Interviews, insight & analysis on digital media & marketing

Why signal loss doesn’t need to mean stumbling in the dark 

By Vanessa O’Connell, Head of Marketing Communications, Nano Interactive

When cookies finally die next year, we will all be stumbling in the dark. Or so you’d think given all we’ve read so far. 

I’m by no means a blind optimist. Nor am I foolish enough to believe myself – or anyone else – can replace the standard tool for ID, targeting and measurement overnight.  

But while we’re all feeling the pangs of cookie withdrawal right now, I’m still positive this whole process will leave us better off. In the following lines, I explain why. 

Bathed in Light? 

First, a step back: cookie loss is part of something much wider. It’s just one example of signal loss. Signal loss is nothing new. Apple’s Safari browser had its own cookie deprecation moment all the way back in 2020. Then we had the big impact of iOS 14.5 on mobile ad IDs and in-app targeting and measurement the year after. The tech giants have since spoken out against user fingerprinting and taken steps to limit the use of IP addresses

All of which is just to say, we’ve not been operating with a full deck for quite some time now. Even if we weren’t aware at the time.  

Consider for a second the bidders over-indexing to Chrome for the past four years, all to compensate for the absence of cookies on Safari. It’s enough to make you question the entire people- and profiling-based focus for the last ten years. 

And that is in fact what some have been doing: beginning to question, even without signal loss, whether building profiles based on long-past – or even post-purchase – signals of intent was the best possible approach. 

In short, while we thought we were bathed in light, we may have been stumbling in the dark all along.  

Tactics and tech we thought were foolproof turn out retrospectively to have been anything but. And when you consider public opinion around profiling and tracking – even leading us to a dark place.   

Brighter Path Ahead 

Now for the positive. What this process has done, among certain brands, agencies and pockets of ad tech, is to encourage experimentation, and the emergence of new tactics, plus the re-evaluation and re-emergence of older, trusted ones.  

For example, if signal loss means almost no people-based ID will be 100% safe from disruption down the road, it must follow that probabilistic methods play a greater role. Even if in combination with deterministic ones, like IDs which lack scale, and may never reach cookie-level adoption.

Work to complete | Please continue the article on signal loss in digital advertising, starting after its last sentence and keeping its voice.

Records supplied |

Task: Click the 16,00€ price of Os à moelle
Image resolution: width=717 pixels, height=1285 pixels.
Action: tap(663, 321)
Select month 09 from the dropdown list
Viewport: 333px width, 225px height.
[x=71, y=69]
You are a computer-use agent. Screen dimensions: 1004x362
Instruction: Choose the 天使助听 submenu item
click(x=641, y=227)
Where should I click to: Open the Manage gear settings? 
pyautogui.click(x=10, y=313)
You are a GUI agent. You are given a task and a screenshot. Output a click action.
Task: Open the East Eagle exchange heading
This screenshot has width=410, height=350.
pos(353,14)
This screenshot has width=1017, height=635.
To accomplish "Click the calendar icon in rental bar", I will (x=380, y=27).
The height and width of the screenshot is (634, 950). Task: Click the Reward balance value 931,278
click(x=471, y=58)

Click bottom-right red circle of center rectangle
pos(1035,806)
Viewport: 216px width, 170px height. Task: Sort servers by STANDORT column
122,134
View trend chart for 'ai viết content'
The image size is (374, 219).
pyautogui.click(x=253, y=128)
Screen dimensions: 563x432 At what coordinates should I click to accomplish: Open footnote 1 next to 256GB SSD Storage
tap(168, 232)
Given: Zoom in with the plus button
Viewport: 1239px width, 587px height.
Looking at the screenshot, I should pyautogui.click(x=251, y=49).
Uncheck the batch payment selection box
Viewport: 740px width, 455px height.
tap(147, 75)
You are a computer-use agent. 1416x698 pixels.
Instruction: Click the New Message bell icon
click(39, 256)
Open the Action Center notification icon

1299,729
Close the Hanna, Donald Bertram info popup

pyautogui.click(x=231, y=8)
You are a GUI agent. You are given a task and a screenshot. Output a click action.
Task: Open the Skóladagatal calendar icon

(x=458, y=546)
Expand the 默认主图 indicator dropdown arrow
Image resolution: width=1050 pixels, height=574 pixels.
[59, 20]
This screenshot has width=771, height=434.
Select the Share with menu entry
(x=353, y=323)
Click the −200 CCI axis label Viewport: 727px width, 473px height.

Response |
In the measurement sphere, we’ve seen the return of media mix modelling (MMM) and lift testing or incrementality measurement. With the tech giants all jumping into this space, the direction of travel for larger brands seems clear, even if questions linger around bias and inaccuracy based on measuring their own homework

Night Vision  

If we believe the numbers, around half of advertisers are still ill-prepared for what’s next: a YouGov survey after Google’s Chrome deadline delay found that the majority were still unfamiliar with targeting methods outside of the third-party cookie. Arguably, it is on companies like us to do a better job explaining the basics of what we do – including advanced contextual or ID-free intent-driven targeting, honing in on signals in real-time – live and in the moment. All in direct contrast with profiling and people-based methods, which rely on past actions that may be a month old. 

Given that Chrome covers more than half of the browser market worldwide, its own cookie replacement, Privacy Sandbox, will doubtless play a role. There again, the IAB’s State of Data report suggests that only 60% of buyers intend to engage with Sandbox this year. 

Twilight for Signal Loss 

From GDPR to ATT, there’s a history of advertisers picking up the pieces only after major change actually hits. But that doesn’t mean there aren’t already solutions emerging, that ease the transition, while upholding consumer expectations.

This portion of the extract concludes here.